# Fixing the tank?



## Zule (Jan 18, 2008)

I have a six gallon Eclipse acrylic tank that I want to use to rear some fry if I can successfully breed my spotted cories. Problem is, there is a small crack near the bottom that makes it impossible to fill up anywhere above halfway without water pressure making it leak. Is there any aquarium safe glue or epoxy that I could use in case it leeches into the water? And if so, is the tank even salvageable or should I quit while I'm ahead?

Any advice would be much appreciated. It's a nice tank and I don't want it to go to waste.


----------



## herefishy (Dec 14, 2006)

I think you are fighting a lost cause. Seal it as best you can and make a terrarium out of it. I have a gorgeous 45g "cube" tank that had the same problem, cracked bottom glass. After trying everything, and I mean everything, I gave up and put plants, poison arrow frogs, and anoles in it.


----------



## Zule (Jan 18, 2008)

I figured as much. It probably will end up being a terrarium. In fact, I had a praying mantis in it for a while. Made a nice habitat for a very interesting pet. 

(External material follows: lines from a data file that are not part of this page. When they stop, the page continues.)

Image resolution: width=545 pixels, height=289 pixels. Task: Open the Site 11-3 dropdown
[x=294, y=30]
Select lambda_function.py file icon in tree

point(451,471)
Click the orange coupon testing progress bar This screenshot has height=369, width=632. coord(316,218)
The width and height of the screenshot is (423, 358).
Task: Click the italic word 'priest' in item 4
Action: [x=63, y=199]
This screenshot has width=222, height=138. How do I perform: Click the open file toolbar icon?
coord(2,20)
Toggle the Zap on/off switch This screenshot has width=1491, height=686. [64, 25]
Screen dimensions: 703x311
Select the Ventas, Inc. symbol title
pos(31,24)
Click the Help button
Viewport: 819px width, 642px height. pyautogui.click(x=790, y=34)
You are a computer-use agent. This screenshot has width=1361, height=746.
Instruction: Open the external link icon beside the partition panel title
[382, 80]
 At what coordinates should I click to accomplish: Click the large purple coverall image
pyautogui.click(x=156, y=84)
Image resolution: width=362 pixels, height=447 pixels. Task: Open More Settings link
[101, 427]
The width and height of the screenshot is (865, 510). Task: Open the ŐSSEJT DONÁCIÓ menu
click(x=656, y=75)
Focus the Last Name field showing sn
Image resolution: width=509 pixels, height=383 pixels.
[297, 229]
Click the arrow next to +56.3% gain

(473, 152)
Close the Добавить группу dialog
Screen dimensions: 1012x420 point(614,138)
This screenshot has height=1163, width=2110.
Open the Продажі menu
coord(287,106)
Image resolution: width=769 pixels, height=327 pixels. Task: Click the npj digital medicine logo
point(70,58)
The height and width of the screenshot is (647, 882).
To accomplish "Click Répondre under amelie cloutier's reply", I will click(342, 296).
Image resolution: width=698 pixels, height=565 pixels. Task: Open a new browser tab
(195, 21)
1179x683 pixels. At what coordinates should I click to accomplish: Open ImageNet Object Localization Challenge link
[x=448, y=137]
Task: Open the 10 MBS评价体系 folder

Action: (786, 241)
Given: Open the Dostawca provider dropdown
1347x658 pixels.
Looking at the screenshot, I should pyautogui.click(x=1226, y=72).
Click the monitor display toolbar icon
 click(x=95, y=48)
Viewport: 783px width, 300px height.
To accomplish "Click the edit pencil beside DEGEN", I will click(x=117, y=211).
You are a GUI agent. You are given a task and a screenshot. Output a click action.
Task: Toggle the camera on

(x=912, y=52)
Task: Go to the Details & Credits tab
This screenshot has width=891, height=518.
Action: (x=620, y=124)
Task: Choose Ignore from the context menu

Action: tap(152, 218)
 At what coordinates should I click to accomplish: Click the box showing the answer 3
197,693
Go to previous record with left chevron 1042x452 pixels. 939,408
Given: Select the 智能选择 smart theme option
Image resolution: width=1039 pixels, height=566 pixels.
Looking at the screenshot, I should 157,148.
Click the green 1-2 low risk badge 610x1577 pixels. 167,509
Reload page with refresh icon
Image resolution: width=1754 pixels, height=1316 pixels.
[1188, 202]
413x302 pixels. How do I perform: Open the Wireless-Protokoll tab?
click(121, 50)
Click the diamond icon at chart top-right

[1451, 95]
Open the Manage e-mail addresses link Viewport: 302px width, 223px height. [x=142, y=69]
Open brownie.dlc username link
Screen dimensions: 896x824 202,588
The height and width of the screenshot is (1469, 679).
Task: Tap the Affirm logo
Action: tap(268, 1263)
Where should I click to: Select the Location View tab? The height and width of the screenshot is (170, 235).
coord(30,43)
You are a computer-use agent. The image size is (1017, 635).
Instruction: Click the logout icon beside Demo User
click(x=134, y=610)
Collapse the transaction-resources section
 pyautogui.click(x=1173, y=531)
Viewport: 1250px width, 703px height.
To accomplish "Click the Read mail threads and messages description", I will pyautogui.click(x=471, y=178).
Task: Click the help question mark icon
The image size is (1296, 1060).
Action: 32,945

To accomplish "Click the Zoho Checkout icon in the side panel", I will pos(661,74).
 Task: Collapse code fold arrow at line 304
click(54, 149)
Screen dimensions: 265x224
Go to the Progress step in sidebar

I offered it to my friend earlier this month for her mouse, but she didn't need it, so I figured I'd take one last whack at getting it running.


----------



## scottven (Nov 20, 2007)

Since it's acrylic, if you know exactly where the crack is, you could try putting some Weld-On into it (google to find the right flavor of it to use). That might work, but very well might not too.


----------